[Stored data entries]
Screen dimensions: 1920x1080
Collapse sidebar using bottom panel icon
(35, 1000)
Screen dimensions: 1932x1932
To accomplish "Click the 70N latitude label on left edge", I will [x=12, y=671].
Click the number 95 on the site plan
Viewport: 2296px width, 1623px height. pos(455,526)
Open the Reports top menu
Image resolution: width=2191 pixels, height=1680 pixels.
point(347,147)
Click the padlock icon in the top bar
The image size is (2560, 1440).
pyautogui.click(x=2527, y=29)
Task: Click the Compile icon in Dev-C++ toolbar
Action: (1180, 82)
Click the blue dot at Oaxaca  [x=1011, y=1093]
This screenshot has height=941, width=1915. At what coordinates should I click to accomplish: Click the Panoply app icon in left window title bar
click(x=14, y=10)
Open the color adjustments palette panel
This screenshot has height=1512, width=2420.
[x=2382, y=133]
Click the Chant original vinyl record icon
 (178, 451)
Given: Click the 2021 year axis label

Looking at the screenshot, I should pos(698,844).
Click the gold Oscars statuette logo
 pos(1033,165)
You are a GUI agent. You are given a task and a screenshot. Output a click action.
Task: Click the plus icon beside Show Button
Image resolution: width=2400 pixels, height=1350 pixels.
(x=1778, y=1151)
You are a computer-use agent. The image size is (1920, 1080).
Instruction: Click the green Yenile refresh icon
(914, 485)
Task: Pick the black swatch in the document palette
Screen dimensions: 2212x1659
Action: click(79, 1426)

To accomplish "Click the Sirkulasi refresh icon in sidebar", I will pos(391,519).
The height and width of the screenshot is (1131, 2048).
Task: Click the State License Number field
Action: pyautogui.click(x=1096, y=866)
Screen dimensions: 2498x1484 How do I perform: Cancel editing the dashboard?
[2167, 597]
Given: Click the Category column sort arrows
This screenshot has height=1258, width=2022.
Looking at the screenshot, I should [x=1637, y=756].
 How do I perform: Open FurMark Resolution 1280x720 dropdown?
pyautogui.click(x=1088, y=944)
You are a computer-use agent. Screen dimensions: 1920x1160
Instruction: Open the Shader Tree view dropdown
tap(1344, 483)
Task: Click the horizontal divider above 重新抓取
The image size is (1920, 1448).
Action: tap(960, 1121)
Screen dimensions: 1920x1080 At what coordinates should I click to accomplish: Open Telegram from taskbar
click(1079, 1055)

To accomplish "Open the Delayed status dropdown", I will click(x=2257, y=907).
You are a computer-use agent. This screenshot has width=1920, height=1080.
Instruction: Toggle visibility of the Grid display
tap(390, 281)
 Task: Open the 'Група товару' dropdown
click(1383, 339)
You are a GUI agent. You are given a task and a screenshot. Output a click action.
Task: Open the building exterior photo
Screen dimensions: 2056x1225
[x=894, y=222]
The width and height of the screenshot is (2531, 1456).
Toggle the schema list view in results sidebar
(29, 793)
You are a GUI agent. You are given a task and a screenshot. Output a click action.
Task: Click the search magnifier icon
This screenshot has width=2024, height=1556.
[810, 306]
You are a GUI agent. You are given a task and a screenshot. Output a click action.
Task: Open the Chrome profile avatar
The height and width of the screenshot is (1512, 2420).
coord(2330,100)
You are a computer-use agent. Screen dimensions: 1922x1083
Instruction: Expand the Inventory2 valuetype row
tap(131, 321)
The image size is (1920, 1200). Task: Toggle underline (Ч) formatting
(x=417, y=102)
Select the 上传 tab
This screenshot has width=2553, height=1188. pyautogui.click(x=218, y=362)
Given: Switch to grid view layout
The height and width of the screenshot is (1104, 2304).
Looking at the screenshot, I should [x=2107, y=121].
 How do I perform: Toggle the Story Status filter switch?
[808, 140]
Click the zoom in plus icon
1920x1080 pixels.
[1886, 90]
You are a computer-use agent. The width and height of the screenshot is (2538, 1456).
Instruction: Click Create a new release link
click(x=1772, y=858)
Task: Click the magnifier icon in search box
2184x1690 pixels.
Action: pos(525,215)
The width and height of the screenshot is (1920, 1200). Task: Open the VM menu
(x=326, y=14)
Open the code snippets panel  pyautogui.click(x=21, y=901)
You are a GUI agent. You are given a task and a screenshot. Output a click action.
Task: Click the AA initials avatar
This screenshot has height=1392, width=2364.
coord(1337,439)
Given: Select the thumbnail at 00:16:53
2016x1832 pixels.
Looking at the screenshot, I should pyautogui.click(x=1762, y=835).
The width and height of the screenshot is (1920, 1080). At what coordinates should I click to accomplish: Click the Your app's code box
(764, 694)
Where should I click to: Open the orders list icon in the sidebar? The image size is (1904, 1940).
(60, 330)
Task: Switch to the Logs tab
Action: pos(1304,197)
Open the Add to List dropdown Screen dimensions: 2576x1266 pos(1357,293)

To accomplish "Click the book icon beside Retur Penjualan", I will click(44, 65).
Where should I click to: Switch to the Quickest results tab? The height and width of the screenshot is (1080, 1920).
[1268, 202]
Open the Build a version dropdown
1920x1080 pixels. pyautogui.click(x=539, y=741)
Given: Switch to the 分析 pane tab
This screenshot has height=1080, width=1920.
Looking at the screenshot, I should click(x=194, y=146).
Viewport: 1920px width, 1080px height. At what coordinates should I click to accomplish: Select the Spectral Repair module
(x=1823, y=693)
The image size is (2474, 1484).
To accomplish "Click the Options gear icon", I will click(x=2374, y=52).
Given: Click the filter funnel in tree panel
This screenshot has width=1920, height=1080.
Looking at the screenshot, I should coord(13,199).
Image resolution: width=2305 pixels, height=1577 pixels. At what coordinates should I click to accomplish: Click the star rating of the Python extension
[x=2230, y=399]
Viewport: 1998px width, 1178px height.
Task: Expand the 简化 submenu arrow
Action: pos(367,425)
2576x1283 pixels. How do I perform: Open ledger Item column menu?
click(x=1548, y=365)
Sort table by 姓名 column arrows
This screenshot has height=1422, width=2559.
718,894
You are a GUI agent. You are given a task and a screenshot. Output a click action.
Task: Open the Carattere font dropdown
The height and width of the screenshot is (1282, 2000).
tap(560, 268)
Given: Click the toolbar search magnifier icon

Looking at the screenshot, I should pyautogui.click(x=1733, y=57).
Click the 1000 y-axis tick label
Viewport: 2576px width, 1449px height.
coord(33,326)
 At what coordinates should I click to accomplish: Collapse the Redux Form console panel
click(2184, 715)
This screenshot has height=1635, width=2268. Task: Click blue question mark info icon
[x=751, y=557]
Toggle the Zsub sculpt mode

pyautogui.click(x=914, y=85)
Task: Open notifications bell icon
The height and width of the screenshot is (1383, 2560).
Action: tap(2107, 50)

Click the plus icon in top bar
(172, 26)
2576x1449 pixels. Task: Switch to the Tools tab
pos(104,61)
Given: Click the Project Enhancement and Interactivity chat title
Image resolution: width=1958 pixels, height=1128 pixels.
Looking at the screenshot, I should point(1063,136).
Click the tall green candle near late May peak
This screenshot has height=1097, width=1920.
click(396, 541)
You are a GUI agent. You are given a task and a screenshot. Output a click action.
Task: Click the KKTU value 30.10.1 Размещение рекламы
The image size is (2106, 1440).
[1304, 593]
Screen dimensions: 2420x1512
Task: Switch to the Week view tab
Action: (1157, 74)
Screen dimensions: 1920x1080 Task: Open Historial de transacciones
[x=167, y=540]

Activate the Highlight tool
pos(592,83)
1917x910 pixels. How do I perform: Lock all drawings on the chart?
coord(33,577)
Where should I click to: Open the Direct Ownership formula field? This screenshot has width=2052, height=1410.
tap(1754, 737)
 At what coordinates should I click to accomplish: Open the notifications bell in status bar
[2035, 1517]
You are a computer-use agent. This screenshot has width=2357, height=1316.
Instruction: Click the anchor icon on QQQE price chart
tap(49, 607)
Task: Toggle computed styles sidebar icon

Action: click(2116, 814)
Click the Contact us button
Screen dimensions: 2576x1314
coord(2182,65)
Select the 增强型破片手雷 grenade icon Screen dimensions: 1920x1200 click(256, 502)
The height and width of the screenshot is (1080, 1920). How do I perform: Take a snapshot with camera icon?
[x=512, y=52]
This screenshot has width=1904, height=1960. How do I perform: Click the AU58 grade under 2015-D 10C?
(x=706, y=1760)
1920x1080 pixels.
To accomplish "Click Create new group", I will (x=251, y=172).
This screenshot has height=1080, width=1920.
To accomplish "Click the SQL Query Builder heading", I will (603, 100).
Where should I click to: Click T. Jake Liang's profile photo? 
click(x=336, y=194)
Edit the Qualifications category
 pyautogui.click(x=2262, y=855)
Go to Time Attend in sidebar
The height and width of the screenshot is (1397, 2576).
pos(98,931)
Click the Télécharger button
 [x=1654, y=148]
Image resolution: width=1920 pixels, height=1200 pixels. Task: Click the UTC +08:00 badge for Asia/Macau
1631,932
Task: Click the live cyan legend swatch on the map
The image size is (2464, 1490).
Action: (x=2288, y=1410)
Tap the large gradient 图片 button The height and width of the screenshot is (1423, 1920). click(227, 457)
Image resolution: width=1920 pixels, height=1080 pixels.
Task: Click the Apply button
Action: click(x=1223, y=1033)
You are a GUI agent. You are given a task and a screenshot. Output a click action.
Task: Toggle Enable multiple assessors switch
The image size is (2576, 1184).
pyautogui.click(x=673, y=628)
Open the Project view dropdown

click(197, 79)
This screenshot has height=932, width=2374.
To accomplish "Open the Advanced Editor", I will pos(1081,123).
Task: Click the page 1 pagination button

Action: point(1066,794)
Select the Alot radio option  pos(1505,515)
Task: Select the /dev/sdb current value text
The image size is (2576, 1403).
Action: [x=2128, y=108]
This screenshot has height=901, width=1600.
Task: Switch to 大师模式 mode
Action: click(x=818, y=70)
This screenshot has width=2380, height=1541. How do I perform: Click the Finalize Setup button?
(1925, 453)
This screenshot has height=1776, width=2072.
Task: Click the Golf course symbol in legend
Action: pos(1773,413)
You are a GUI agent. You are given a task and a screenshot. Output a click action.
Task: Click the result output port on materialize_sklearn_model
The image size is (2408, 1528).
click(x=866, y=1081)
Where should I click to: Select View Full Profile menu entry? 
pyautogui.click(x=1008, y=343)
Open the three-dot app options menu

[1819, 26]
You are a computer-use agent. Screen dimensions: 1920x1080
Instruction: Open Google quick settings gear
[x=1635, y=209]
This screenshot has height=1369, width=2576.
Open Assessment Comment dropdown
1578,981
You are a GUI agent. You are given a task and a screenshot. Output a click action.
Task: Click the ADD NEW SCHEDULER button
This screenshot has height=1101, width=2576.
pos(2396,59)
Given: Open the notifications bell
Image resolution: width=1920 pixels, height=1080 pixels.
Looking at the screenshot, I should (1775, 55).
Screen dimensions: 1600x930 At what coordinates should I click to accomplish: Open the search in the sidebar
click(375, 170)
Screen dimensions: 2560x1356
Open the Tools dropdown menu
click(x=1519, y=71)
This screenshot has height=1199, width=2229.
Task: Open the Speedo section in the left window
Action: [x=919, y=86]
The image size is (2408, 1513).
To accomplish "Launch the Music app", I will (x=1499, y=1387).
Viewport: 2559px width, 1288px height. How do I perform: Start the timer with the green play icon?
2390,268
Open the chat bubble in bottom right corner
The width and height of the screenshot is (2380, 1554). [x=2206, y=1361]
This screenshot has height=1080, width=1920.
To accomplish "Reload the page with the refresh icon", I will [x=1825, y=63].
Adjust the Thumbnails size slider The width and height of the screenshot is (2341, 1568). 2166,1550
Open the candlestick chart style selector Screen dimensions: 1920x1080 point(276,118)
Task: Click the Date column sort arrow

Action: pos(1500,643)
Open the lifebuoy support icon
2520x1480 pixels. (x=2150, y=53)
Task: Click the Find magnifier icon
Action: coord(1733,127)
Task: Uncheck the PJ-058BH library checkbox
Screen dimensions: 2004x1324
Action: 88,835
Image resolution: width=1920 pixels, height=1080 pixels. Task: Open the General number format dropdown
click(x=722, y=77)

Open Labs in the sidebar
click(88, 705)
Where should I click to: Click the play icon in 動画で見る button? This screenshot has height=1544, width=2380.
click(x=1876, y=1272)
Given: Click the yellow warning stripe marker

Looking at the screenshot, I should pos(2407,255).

» **EXERCISE**: Once you find the string "avatar" in a line of the records, copy that line.

» **SOLUTION FOR THIS TASK**:
Task: Open the Chrome profile avatar
Task: Click the AA initials avatar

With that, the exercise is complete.